Transcribe the records in full; omit images.

****************

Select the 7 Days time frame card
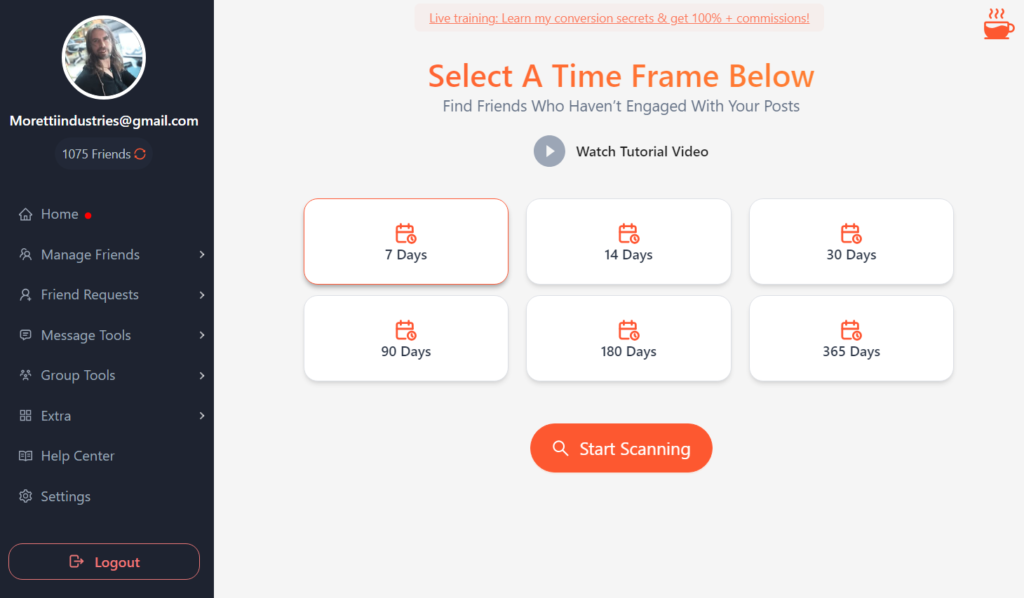This screenshot has height=598, width=1024. (405, 241)
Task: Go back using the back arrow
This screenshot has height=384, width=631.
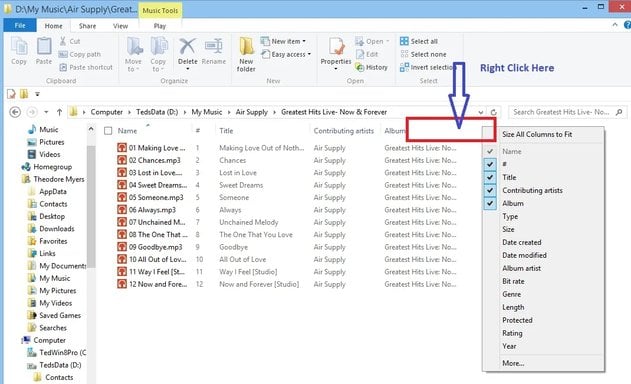Action: [x=15, y=112]
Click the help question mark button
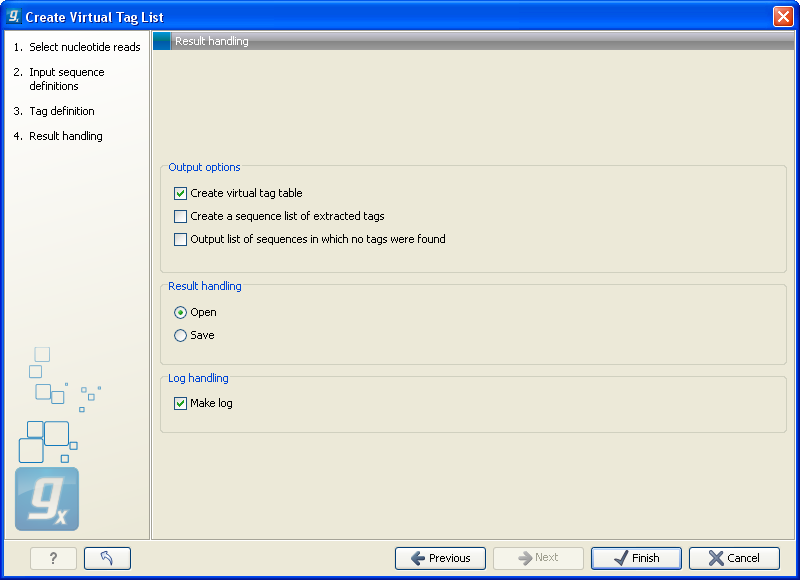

****************

**SOLUTION TO THIS PROBLEM**
Select the 7 Days time frame card
This screenshot has height=598, width=1024. (405, 241)
Task: Go back using the back arrow
This screenshot has height=384, width=631.
Action: [x=15, y=112]
Click the help question mark button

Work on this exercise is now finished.